Snapshot of the Finnish Evangelical Lutheran Mission’s (FELM) photo collection
In 2015, the Picture Collections of the Finnish Heritage Agency received a donation of about 160,000 photos from the era of the film camera, from the Finnish Evangelical Lutheran Mission. The most valuable materials of the collection are the photos from China and Ovamboland in Namibia.
FELM was established in 1859. The first missionaries were recruited in 1868 and work in Ovamboland (German South West Africa) began in 1870. In 1902, FELM became active in China. Their operations expanded to dozens of countries later on.

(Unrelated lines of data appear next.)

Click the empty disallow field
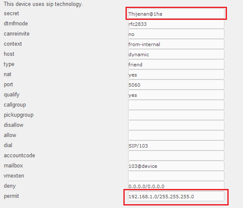Image resolution: width=243 pixels, height=208 pixels. pyautogui.click(x=176, y=126)

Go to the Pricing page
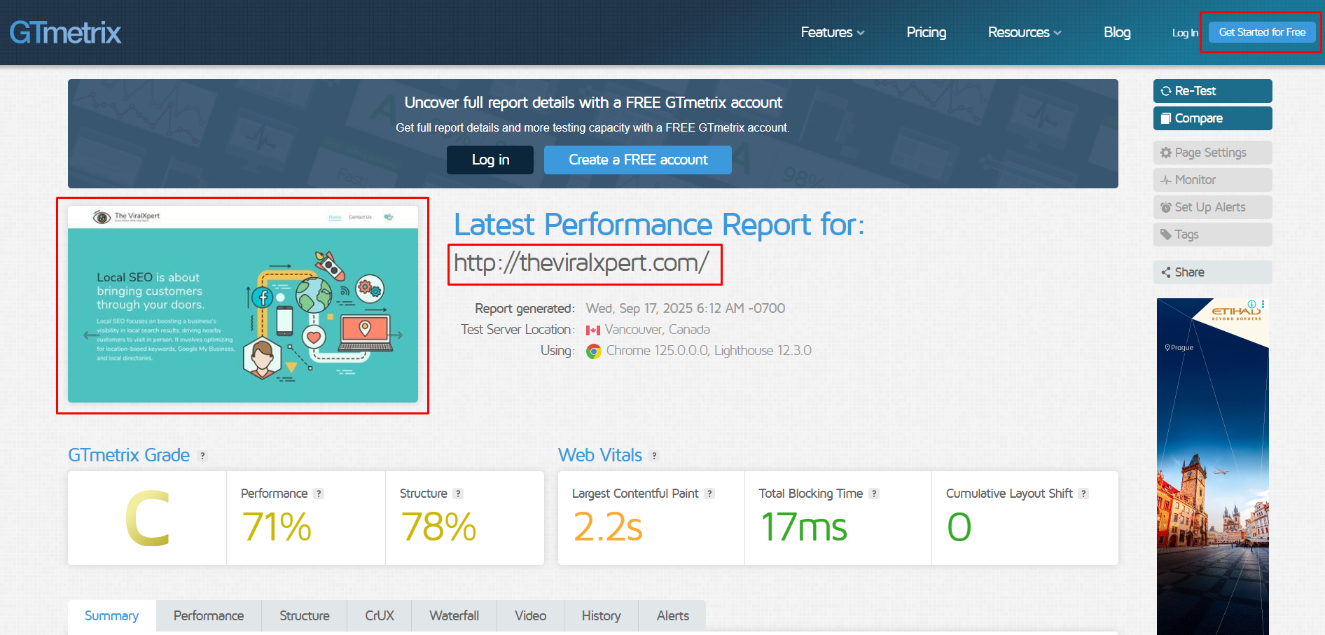click(x=926, y=32)
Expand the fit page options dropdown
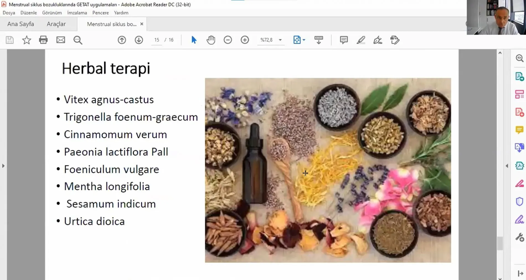Viewport: 526px width, 280px height. click(304, 40)
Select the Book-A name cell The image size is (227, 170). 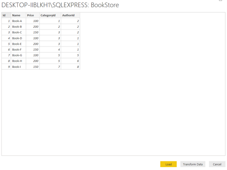18,21
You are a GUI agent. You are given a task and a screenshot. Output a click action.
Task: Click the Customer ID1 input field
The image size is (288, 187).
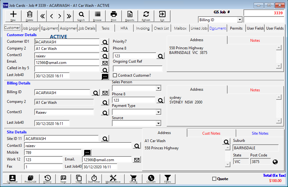coord(67,42)
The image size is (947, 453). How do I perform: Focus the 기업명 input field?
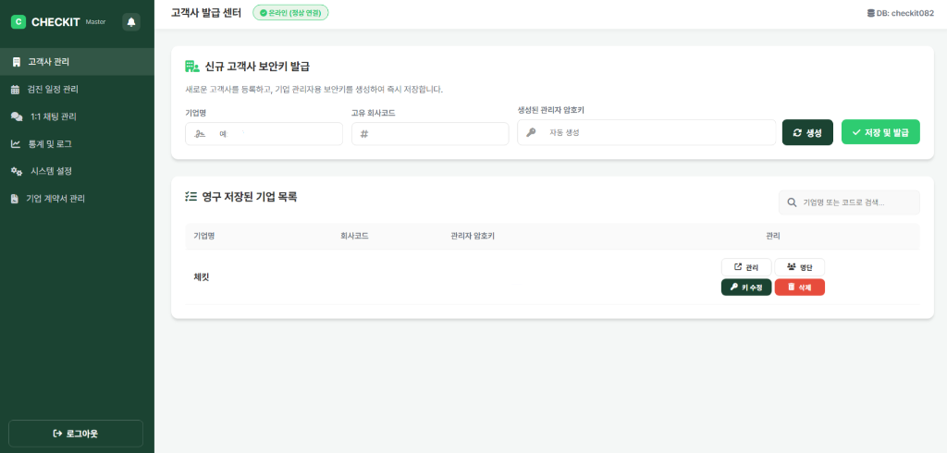click(x=273, y=134)
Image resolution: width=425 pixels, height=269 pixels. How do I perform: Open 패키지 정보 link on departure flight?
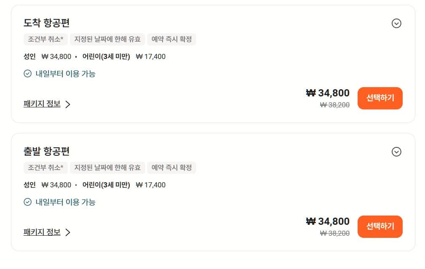[x=42, y=232]
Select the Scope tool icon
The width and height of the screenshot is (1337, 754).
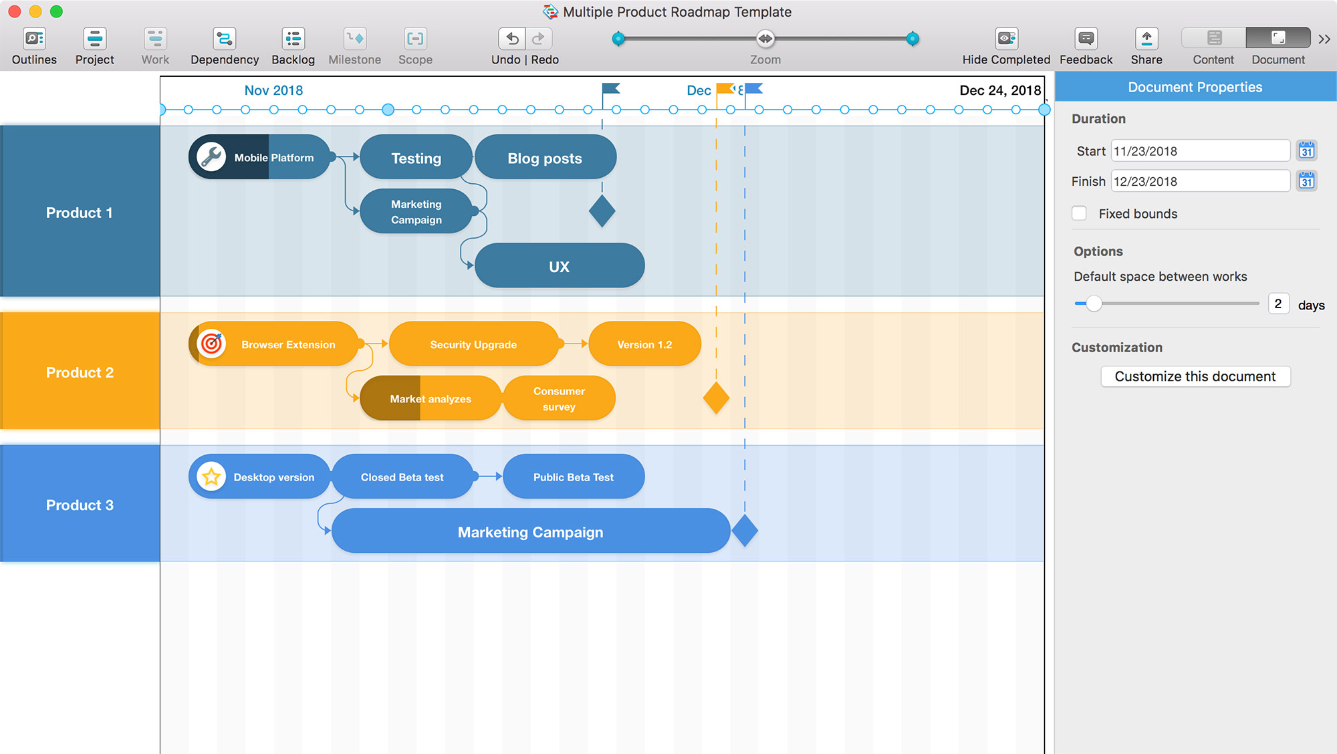click(416, 37)
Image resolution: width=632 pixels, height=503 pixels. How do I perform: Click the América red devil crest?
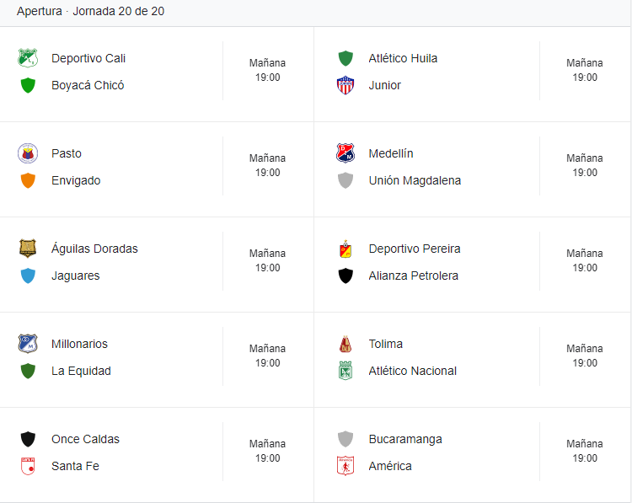click(x=345, y=466)
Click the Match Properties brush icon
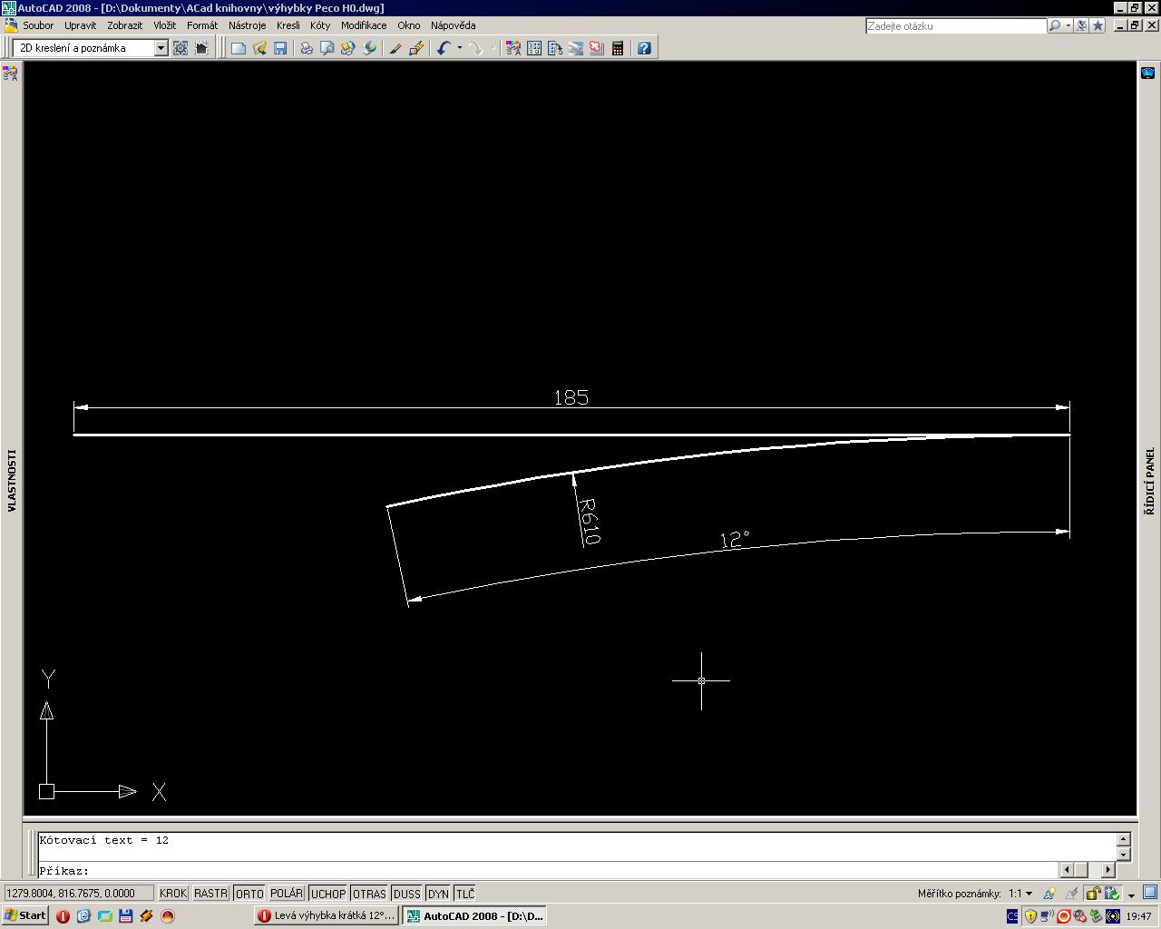 point(395,48)
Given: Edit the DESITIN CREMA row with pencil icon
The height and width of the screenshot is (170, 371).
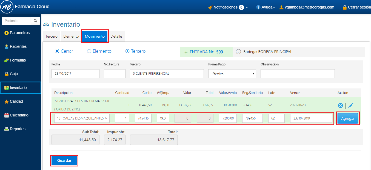Looking at the screenshot, I should tap(351, 105).
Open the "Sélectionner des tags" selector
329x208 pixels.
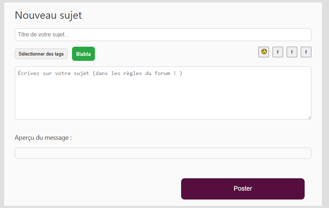click(x=41, y=54)
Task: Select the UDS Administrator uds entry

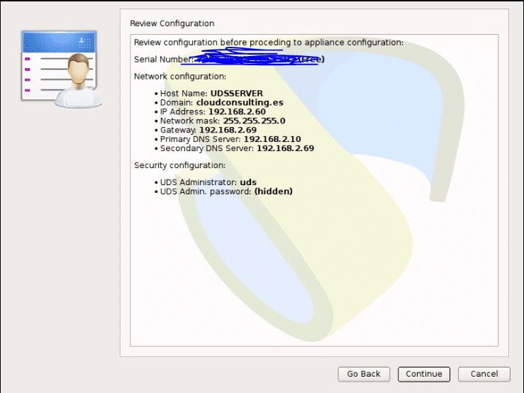Action: [x=208, y=182]
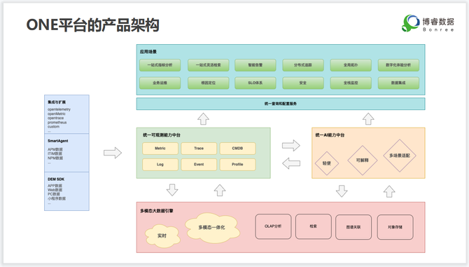Click the 实时 cloud shape

162,236
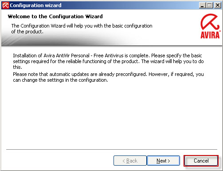Proceed with the Next > button
This screenshot has width=223, height=171.
(x=163, y=160)
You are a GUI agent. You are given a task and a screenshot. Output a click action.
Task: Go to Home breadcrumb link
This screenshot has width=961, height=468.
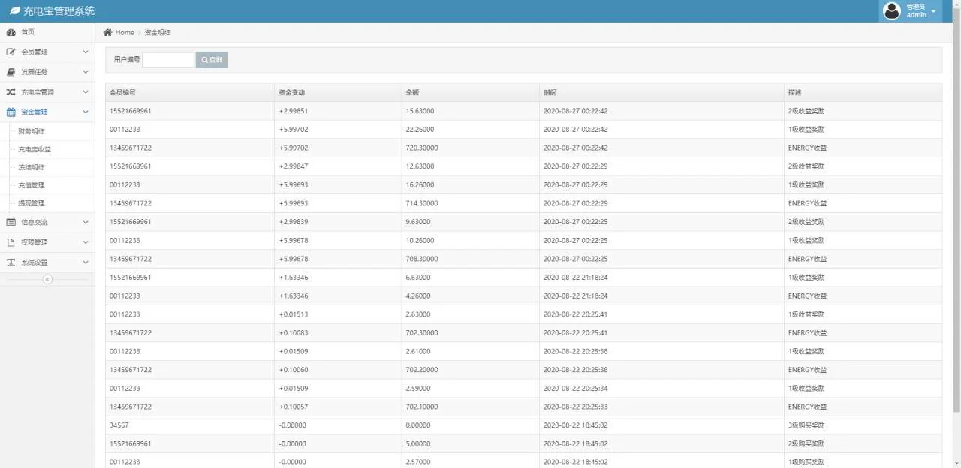124,32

The missionaries were enthusiastic photographers, even though equipment was not always readily available. The most passionate photographer of the missionaries was August Pettinen, who travelled to Ovamboland in 1886. Photos in the 1890s were still individual curiosities. The largest portfolio of photos was managed by Reverend Hannu Haahti, who travelled to Ovamboland in 1911–1912 and China in 1913–1914 as the deputy director of FELM to oversee the Mission’s operations. He took “blink of the eye pictures”, as he put it.
Haahti kept a photo journal and marked the dates on the bottom corner of the negatives. He had an exceptional ability to identify significant moments. The photos taken by Haahti in China are rare pieces of photography from this era. Haahti took pictures on the streets in the middle of crowds, so the pictures did not have fine-tuned compositions, unlike the majority of photos taken back then.
The countries where the mission took place did not always welcome photography, however. Haahti tells a story of how the missionary Pettinen was about to take a photo of a great tree, where a holy snake was believed to live in, near a building in Ondonga, Ovamboland at the end of the 1880s. A lookout did not let him take the photo as he believed that photographing the sacred tree could cost the lookout his life. Haahti visited the location a few years later and was allowed to take the photo. There is now a Christian school under this tree, which was attended by the lookout’s children.
Ethnology and geography were interesting subjects throughout the world in the 1890s, and photography had lots to contribute to these fields. However, there are missionaries who are not known to have taken photos. Martti Rautanen was introduced to different techniques of photography in the spring of 1892 with the assistance of photographer Daniel Nyblin, but he opted for linguistics and translating the Bible and left photography to younger missionaries.
The photos of the Mission’s collection tell a story of the Mission’s history, different cultures and contacts between Finnish people and other cultures. The photos show remarkably well how the times have changed. For example, the history of the Mission in China includes photos from the power struggles in the early 1900s to the Communist Revolution in the 1950s. The purpose of the photos was to let people in Finland know about the conditions of where the Mission was active.
Martti Rautanen in a hallway in Ovamboland on 31 August 1911. Photo: Hannu Haahti / The Finnish Evangelical Lutheran Mission’s photo collection / Picture Collections of the Finnish Heritage Agency (VKKSLS868)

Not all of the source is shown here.